● Your assignment:
Every line from the start of the records below to the line containing "You are a computer-use agent. Image" should be retyped exactly, that line included, and no others.

● Supplied entries:
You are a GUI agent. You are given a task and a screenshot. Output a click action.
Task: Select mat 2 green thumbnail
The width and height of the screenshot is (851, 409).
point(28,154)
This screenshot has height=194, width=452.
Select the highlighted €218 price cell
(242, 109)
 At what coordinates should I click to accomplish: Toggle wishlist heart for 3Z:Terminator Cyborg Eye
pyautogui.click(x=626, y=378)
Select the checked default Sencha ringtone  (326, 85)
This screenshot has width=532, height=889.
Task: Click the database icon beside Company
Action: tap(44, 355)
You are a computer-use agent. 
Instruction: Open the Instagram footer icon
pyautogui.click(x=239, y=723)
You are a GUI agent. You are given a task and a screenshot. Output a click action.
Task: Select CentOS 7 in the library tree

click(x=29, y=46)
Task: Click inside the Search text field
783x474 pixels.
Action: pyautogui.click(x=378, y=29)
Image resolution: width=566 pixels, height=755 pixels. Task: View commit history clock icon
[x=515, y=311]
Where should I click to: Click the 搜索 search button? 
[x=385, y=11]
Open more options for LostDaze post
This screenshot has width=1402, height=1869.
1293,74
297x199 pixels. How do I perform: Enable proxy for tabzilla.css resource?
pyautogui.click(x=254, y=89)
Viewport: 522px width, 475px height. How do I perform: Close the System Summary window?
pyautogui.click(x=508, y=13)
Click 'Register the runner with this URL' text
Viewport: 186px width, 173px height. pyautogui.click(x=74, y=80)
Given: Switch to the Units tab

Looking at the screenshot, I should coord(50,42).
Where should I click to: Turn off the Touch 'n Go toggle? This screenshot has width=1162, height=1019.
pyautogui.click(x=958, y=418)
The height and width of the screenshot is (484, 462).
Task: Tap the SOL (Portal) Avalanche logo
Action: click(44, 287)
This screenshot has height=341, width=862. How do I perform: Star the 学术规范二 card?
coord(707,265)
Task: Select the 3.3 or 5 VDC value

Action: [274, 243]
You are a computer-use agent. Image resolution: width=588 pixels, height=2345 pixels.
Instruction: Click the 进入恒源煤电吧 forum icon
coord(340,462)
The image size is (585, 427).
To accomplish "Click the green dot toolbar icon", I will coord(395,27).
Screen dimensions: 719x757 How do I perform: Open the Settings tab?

● Answer for this exercise:
You are a GUI agent. You are given a task and a screenshot. Output a click action.
Task: Select mat 2 green thumbnail
The width and height of the screenshot is (851, 409).
point(28,154)
This screenshot has height=194, width=452.
Select the highlighted €218 price cell
(242, 109)
 At what coordinates should I click to accomplish: Toggle wishlist heart for 3Z:Terminator Cyborg Eye
pyautogui.click(x=626, y=378)
Select the checked default Sencha ringtone  (326, 85)
This screenshot has width=532, height=889.
Task: Click the database icon beside Company
Action: tap(44, 355)
You are a computer-use agent. 
Instruction: Open the Instagram footer icon
pyautogui.click(x=239, y=723)
You are a GUI agent. You are given a task and a screenshot. Output a click action.
Task: Select CentOS 7 in the library tree

click(x=29, y=46)
Task: Click inside the Search text field
783x474 pixels.
Action: pyautogui.click(x=378, y=29)
Image resolution: width=566 pixels, height=755 pixels. Task: View commit history clock icon
[x=515, y=311]
Where should I click to: Click the 搜索 search button? 
[x=385, y=11]
Open more options for LostDaze post
This screenshot has width=1402, height=1869.
1293,74
297x199 pixels. How do I perform: Enable proxy for tabzilla.css resource?
pyautogui.click(x=254, y=89)
Viewport: 522px width, 475px height. How do I perform: Close the System Summary window?
pyautogui.click(x=508, y=13)
Click 'Register the runner with this URL' text
Viewport: 186px width, 173px height. pyautogui.click(x=74, y=80)
Given: Switch to the Units tab

Looking at the screenshot, I should coord(50,42).
Where should I click to: Turn off the Touch 'n Go toggle? This screenshot has width=1162, height=1019.
pyautogui.click(x=958, y=418)
The height and width of the screenshot is (484, 462).
Task: Tap the SOL (Portal) Avalanche logo
Action: click(44, 287)
This screenshot has height=341, width=862. How do I perform: Star the 学术规范二 card?
coord(707,265)
Task: Select the 3.3 or 5 VDC value

Action: [274, 243]
You are a computer-use agent. Image resolution: width=588 pixels, height=2345 pixels.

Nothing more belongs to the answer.